Titianna Ammons invigorates City Clerk race
February 22, 2021
The Ammons family name is very familiar to voters in Champaign County. State Representative Carol Ammons serves the 103rd district in the Illinois House of Representatives and her husband Aaron Ammons is the Champaign County Clerk.
This upcoming Tuesday, yet another new Ammons family member will appear on the ballot. Titianna Ammons, 31-years-old, is following her parents’ passion for government and running as a Democrat for Urbana City Clerk.
In addition to running for office, Ammons is a beauty queen, a traditional West African dance teacher, and a mom of two with multiple sclerosis.
As a young, Black woman with a wide range of interests, Ammons said she represents citizens of Urbana and would provide a breath of fresh air to the city.
Twenty-eight-year-old Communications Director, Jenna Sickenius agreed and said the representation Ammons would provide if elected promotes equality.
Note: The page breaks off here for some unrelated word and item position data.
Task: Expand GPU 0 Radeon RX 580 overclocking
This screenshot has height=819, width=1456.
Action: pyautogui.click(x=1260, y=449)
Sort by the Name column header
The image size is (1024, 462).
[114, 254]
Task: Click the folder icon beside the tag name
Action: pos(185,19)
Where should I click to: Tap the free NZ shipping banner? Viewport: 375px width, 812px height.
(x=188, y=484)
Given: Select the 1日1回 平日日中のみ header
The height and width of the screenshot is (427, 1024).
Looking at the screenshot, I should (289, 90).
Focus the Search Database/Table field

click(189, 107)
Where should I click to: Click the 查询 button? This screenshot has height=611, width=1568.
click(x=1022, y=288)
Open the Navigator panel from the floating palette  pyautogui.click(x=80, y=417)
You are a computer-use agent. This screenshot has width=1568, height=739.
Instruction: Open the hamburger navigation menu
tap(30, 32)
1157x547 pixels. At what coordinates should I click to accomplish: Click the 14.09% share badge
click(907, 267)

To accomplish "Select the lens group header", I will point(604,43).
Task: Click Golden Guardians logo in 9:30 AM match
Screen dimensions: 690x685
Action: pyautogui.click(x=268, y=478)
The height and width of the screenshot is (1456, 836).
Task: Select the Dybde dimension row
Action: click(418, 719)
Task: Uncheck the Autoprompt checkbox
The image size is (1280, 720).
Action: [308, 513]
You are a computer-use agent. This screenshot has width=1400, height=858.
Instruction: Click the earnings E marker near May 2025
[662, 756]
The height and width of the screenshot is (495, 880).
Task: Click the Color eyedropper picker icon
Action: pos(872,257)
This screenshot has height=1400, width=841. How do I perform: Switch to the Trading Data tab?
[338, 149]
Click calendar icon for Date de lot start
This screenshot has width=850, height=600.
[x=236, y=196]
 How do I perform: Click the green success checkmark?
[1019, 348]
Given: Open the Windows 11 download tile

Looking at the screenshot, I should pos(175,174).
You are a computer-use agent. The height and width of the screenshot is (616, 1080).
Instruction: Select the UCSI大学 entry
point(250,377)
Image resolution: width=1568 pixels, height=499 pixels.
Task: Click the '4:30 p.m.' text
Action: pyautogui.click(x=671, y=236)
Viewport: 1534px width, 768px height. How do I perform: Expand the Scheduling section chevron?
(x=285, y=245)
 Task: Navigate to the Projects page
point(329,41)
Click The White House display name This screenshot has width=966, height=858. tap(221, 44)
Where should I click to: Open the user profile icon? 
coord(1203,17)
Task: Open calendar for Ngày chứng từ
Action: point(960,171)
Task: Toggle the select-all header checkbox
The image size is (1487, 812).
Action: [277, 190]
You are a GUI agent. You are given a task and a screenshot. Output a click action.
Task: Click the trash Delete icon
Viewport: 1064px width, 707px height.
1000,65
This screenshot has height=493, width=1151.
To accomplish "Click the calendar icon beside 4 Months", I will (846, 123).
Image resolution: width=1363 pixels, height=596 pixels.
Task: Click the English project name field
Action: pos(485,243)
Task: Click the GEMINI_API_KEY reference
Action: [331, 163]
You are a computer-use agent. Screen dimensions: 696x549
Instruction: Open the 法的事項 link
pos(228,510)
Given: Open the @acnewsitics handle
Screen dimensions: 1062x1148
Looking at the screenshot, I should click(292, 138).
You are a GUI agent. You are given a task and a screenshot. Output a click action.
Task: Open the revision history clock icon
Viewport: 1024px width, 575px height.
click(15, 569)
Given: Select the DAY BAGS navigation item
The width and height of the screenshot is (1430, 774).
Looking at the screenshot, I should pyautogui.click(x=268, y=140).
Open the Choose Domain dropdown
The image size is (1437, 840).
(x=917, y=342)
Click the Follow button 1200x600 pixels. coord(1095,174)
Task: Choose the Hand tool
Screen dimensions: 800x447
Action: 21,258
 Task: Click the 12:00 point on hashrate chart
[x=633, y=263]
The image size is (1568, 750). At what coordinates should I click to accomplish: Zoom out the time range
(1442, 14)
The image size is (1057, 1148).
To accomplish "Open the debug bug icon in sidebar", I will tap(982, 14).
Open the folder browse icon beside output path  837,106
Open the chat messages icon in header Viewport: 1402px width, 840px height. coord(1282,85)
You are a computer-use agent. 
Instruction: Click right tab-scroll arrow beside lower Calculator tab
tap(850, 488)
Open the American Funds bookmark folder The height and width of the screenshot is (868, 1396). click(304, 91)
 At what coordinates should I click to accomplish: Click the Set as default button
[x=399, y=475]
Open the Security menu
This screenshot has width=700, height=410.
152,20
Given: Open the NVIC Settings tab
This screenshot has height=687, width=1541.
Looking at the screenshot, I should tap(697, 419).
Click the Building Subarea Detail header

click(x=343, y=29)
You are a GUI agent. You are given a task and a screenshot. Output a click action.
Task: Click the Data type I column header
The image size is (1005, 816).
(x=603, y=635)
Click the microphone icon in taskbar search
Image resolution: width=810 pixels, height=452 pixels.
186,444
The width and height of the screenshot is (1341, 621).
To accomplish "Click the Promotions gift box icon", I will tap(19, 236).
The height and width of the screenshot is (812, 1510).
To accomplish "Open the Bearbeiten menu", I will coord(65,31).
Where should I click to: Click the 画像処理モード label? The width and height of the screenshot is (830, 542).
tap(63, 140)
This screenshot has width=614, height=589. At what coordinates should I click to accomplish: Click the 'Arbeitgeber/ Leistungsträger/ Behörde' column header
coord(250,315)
“When the most vulnerable and underserved see equality, we all see equality,” Sickenius said. “As a young, innovative Black woman, Titianna understands that her position as a local official would be important because she would be representing the city itself.”
While Ammons hasn’t had prior experience as Urbana City Clerk, she said having lived in Urbana the majority of her life, she knows the community.
“I went to Urbana middle school and high school,” Ammons said. “I grew up here. This is my home and I want to make a path for other people.”
One of the slogans of Ammons’s campaign is ‘service is love.’ Ammons said she demonstrates this belief through her activism.
If elected, Ammons said she plans on inspiring positive change in Urbana.
Ammons’ opponent, 73-year-old Phyllis Clark, has served as Urbana City Clerk for six full terms. Clark said the purpose of the position is not to create change.
“The City Clerk does not engage in trying to make changes to Urbana,” Clark said. “We’re here to be of assistance to the people and be of need.”
Ammons said if elected, she hopes Clark will mentor her. She said she values Clark’s experience and service to the community.
“This is my chance to say ‘hey, pass the baton’,” Ammons said. “I want to know what you know so that I can continue the fight.”
Clark said she has not heard from Ammons yet. She also said she won’t give Ammons any information about what happens in the Clerk’s office if she doesn’t ask for it.
“If Titianna was running a race that was one of character, I wouldn’t mind mentoring her if she was to win,” Clark said. “But I think I wouldn’t at this point.”
Ammons said before announcing her candidacy, she and her parents asked Clark for guidance and mentorship to which Clark agreed. Shortly after, Ammons said she heard about Clark’s candidacy without any warning.
“She didn’t have any plans to stay and re-run,” Ammons said. “She doesn’t owe me anything but I would have liked at least a phone call because I had spoken to her prior.”
Clark said she denied these events and believes Ammons doesn’t run an integral campaign.
Ammons said for her, candidacy is not about power, but rather about service.
“I always wanted to be very clear that my family and I aren’t at all about power, we’re absolutely about service 100% of the time,” Ammons said.
This belief and Ammons’ wish to inspire change appeals to voters such as Sickenius.
“I’m supporting her because she’s excited about the future, she’s innovative and she’s constantly fighting for someone other than herself,” Sickenius said.
One initiative of Ammons’ campaign that Sickenius said she’s looking forward to is a community outreach department.
“One of the things that the city of Urbana needs desperately is a community outreach department in the city clerk’s office,” Sickenius said. “I think Ammons being city clerk will provide the community with the honesty and integrity it needs.”
Ammons said she encourages students to go out and vote. She said local government is just as important as the national government.
“I’m hoping the students find this election important because they come here, they live here, they spend money here and so they should be involved here,” Ammons said. “The only way for them to do that is by getting out and voting.”